■ Task to carry out ■
Collect every line in the entries below that contains the word "Open", treating uppercase and lowercase letters as different.

Supplied material below:

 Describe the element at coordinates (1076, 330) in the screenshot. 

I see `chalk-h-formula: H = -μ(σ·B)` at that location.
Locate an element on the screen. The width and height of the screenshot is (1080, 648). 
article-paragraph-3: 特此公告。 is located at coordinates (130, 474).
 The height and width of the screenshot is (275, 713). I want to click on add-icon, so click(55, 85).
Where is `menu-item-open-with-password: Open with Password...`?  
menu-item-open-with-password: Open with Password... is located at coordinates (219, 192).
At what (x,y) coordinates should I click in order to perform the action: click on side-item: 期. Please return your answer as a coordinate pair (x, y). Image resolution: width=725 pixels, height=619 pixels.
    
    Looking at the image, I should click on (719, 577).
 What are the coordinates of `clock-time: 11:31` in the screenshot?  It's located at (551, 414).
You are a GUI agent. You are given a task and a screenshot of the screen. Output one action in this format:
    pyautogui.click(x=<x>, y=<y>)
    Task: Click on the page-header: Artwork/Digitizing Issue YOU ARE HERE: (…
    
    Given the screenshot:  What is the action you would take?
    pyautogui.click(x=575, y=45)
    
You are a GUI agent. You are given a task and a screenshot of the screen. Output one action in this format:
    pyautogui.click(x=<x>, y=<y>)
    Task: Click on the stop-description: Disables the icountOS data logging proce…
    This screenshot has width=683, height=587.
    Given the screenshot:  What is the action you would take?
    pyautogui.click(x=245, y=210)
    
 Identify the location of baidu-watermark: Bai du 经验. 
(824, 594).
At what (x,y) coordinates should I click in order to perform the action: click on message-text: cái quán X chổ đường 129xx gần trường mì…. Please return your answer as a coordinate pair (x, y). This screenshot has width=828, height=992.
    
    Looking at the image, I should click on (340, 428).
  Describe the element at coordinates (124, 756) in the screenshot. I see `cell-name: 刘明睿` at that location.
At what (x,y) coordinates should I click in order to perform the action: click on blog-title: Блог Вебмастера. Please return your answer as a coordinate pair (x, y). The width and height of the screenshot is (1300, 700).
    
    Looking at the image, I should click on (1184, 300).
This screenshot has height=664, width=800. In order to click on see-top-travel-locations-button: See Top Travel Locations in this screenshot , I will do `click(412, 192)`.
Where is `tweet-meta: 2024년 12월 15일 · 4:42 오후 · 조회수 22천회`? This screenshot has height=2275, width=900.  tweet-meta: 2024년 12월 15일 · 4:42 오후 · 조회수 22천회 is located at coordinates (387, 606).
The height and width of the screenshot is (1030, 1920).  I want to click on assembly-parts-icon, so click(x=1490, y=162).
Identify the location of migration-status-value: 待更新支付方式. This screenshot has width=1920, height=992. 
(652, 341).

End of Supplied material.

■ Result of the exercise ■
Where is `menu-item-open-with-password: Open with Password...`?  
menu-item-open-with-password: Open with Password... is located at coordinates (219, 192).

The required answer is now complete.